ABOUT THIS EXERCISE: What the task requires is an exact printout of the listing below, pictures excluded.

ENTRIES PROVIDED:
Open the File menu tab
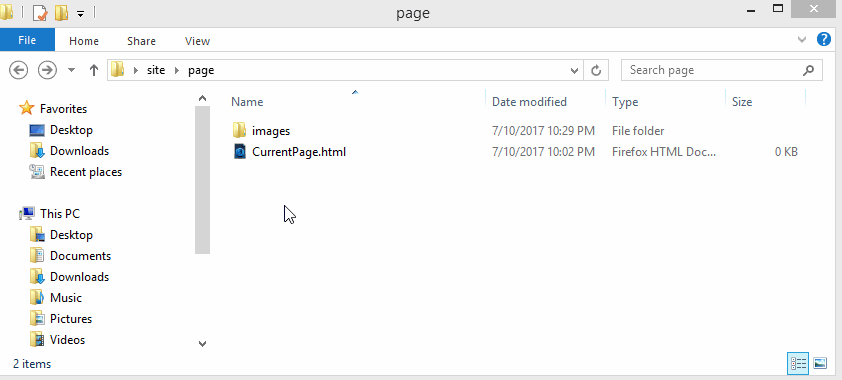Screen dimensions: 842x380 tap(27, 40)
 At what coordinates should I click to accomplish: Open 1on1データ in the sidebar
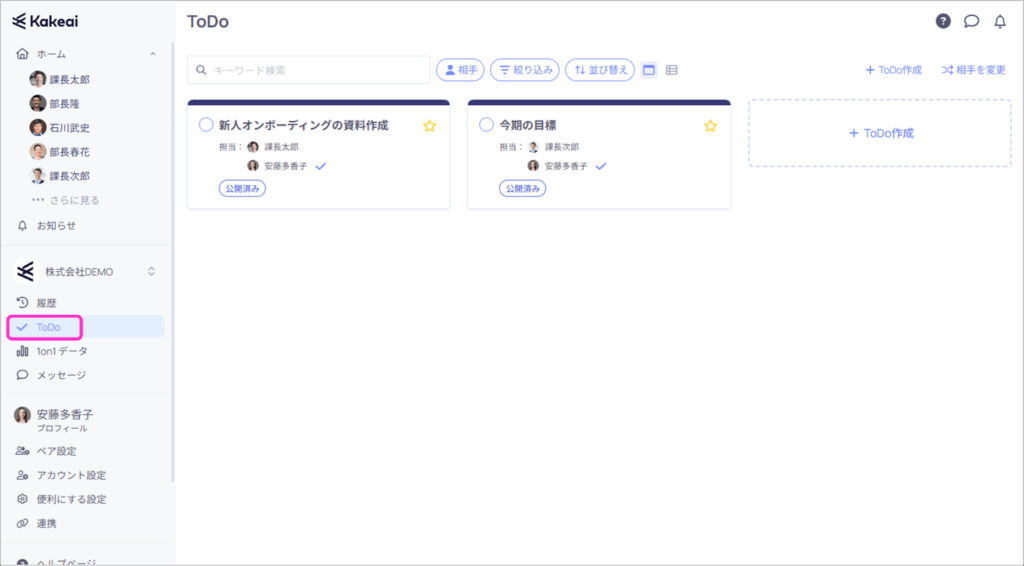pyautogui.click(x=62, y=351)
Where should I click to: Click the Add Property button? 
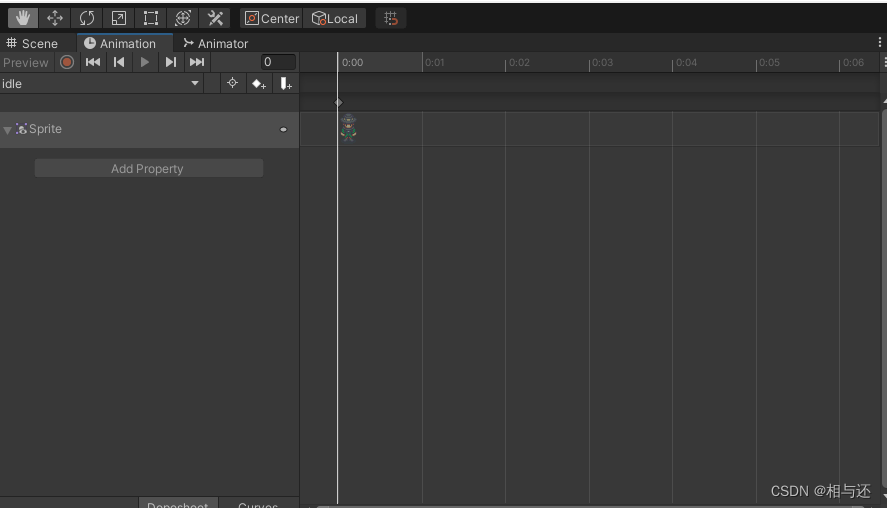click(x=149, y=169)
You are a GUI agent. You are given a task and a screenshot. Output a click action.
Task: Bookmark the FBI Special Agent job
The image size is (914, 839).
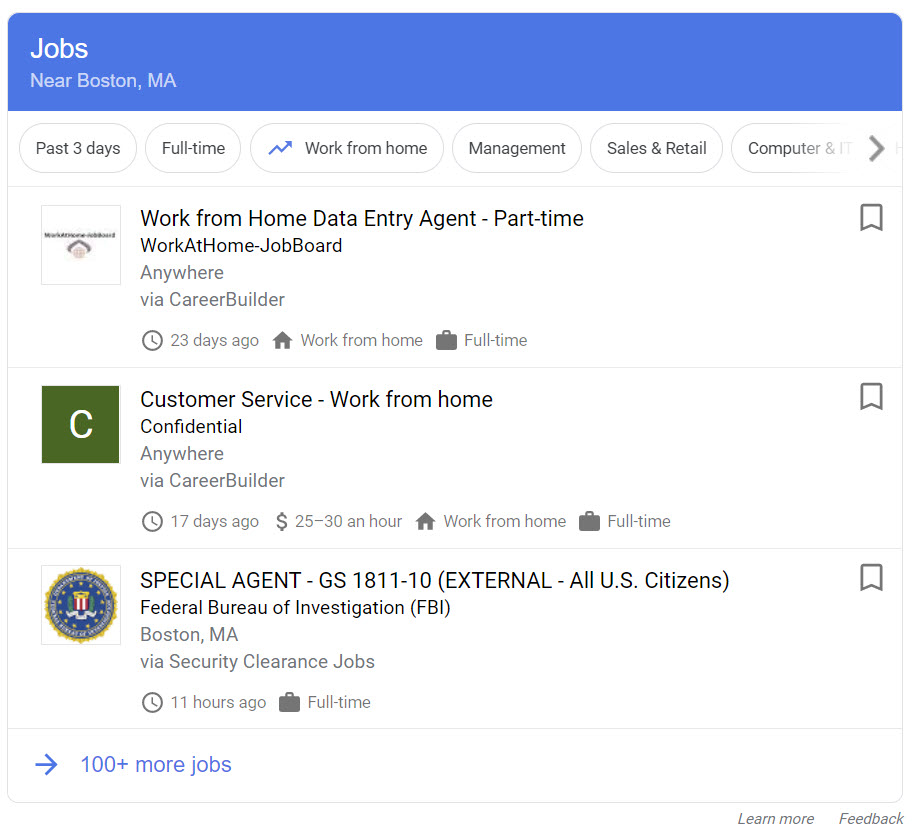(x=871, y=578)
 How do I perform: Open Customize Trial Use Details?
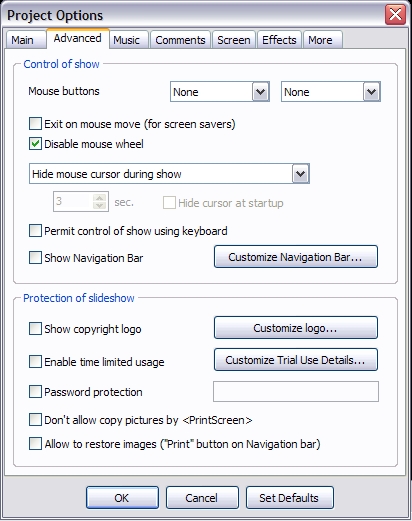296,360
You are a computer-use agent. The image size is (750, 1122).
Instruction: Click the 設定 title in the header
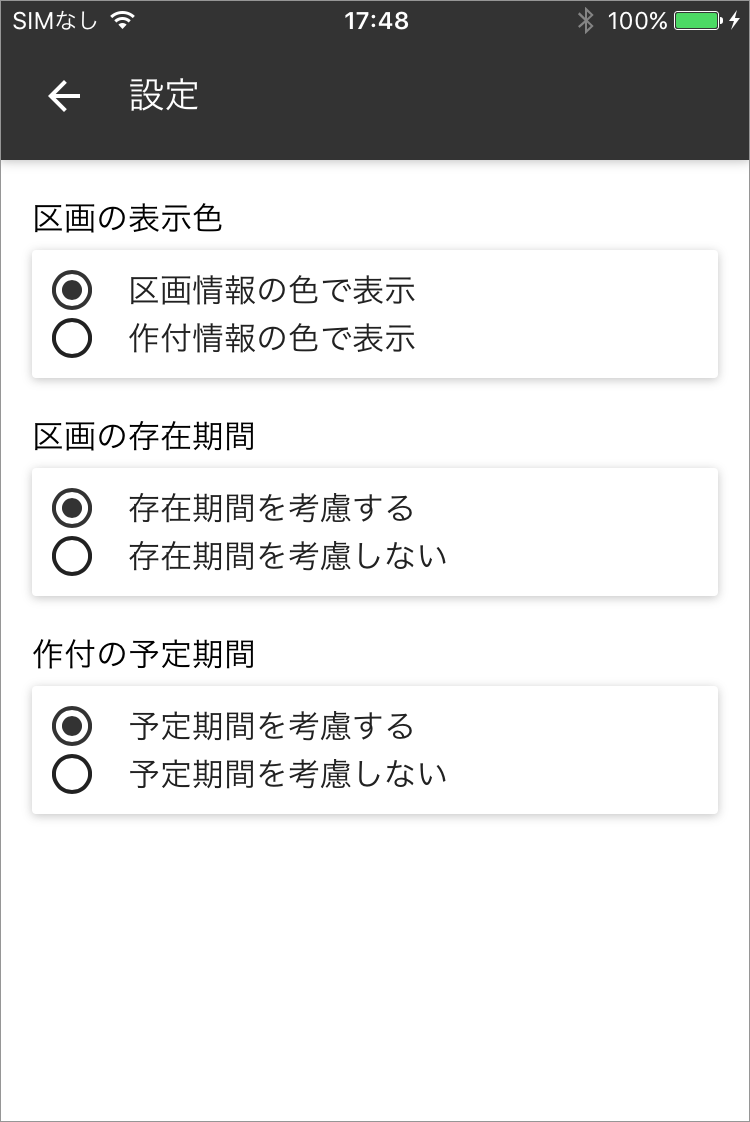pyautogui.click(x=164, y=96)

ANSWER SPACE:
Open the File menu tab
Screen dimensions: 842x380 tap(27, 40)
 At what coordinates should I click to accomplish: Open 1on1データ in the sidebar
pyautogui.click(x=62, y=351)
Where should I click to: Click the Add Property button? 
click(x=149, y=169)
You are a GUI agent. You are given a task and a screenshot. Output a click action.
Task: Bookmark the FBI Special Agent job
The image size is (914, 839).
(x=871, y=578)
 How do I perform: Open Customize Trial Use Details?
296,360
You are a computer-use agent. The image size is (750, 1122).
Instruction: Click the 設定 title in the header
pyautogui.click(x=164, y=96)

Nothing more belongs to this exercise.